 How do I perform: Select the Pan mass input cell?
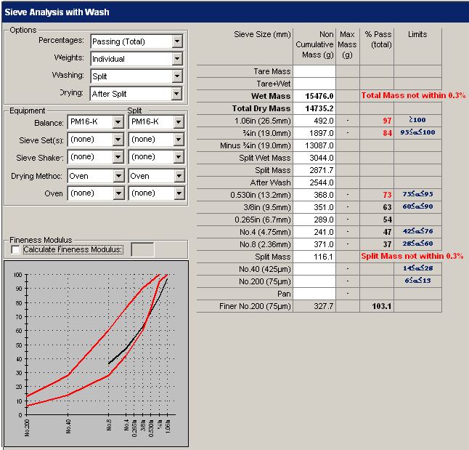point(314,294)
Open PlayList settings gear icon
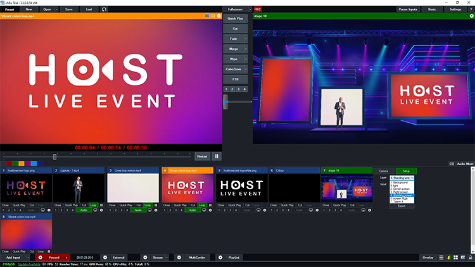Image resolution: width=475 pixels, height=267 pixels. coord(220,258)
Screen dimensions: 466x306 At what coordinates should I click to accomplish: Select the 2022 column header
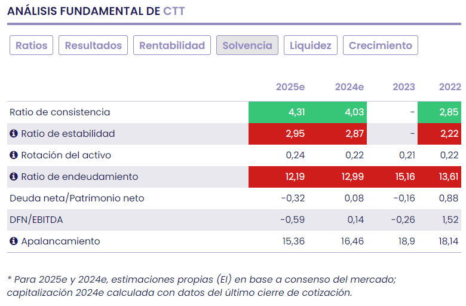(x=450, y=87)
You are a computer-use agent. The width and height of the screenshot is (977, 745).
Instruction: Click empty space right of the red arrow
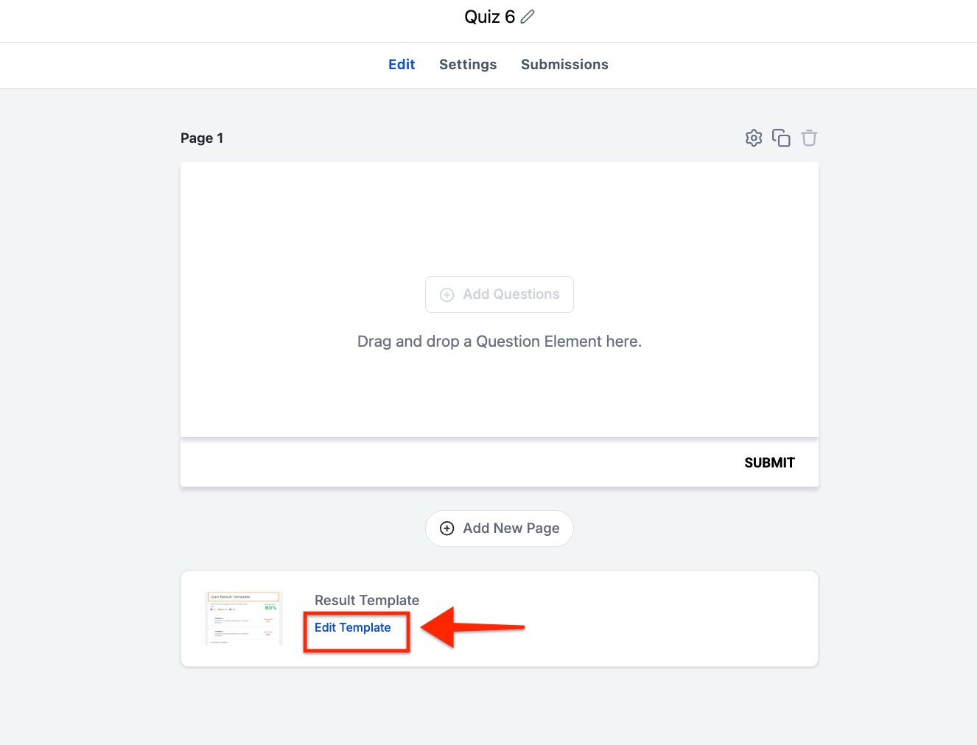(663, 626)
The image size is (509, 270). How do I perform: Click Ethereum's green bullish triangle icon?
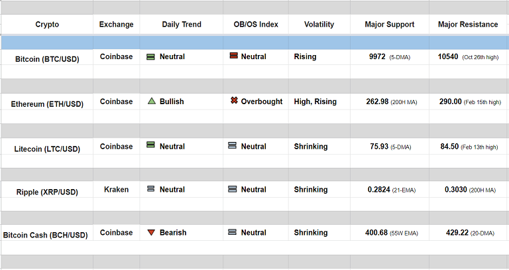pos(151,101)
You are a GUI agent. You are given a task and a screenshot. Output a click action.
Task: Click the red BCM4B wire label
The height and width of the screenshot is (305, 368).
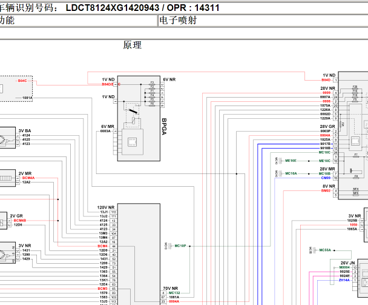[20, 220]

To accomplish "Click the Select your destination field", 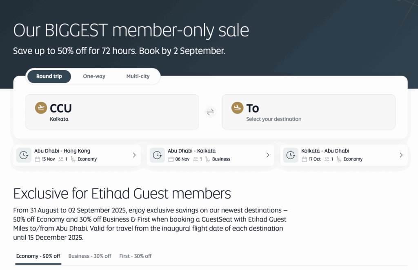I will [274, 119].
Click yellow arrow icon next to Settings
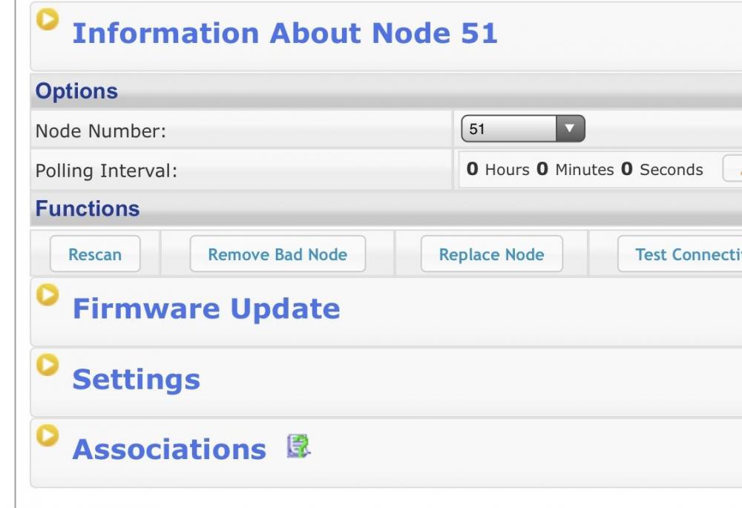Screen dimensions: 742x508 click(x=47, y=365)
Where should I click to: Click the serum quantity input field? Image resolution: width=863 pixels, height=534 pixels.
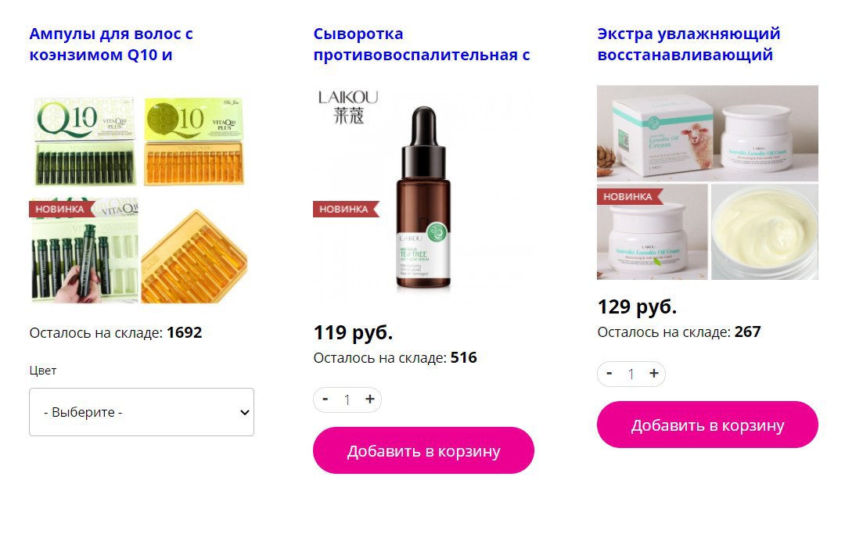(347, 400)
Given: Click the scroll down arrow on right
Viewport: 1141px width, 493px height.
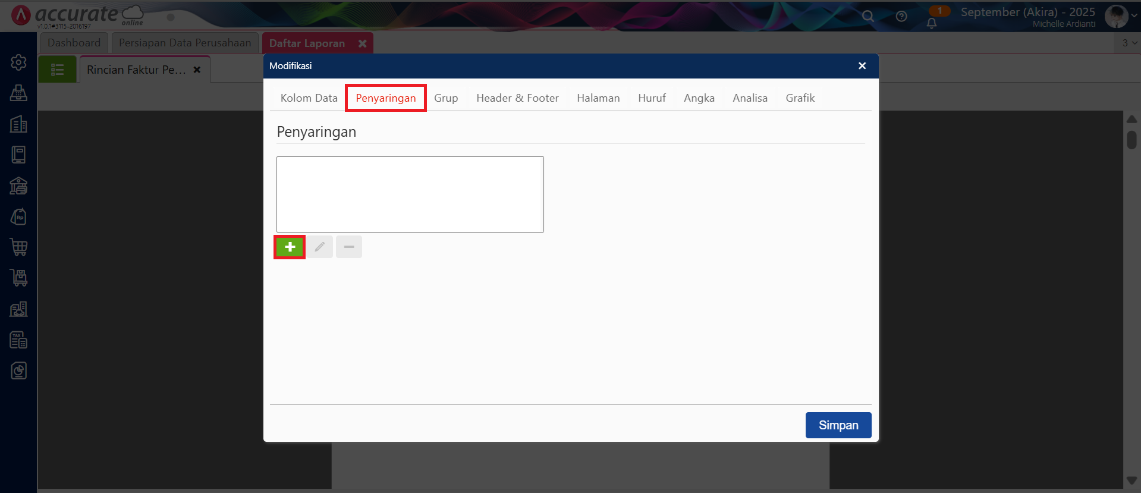Looking at the screenshot, I should click(1131, 481).
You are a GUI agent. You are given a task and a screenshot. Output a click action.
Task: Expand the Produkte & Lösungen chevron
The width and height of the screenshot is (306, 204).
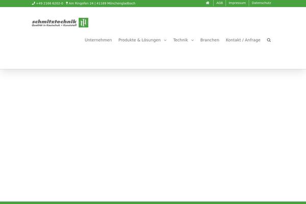click(165, 40)
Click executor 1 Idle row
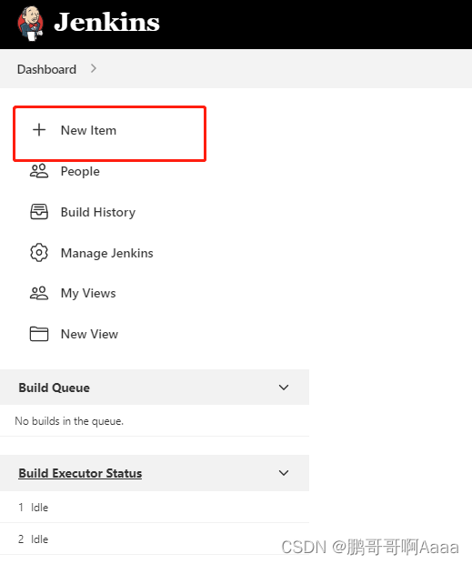The height and width of the screenshot is (564, 472). tap(155, 508)
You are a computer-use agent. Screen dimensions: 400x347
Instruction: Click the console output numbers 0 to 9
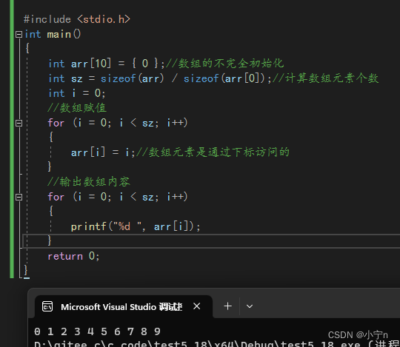click(97, 331)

----------

### What to do
Filter the listing above for lines with the word "computer", and copy each one you find.

### Answer for the task
You are a computer-use agent. The width and height of the screenshot is (977, 745).
You are a computer-use agent. Screen dimensions: 400x347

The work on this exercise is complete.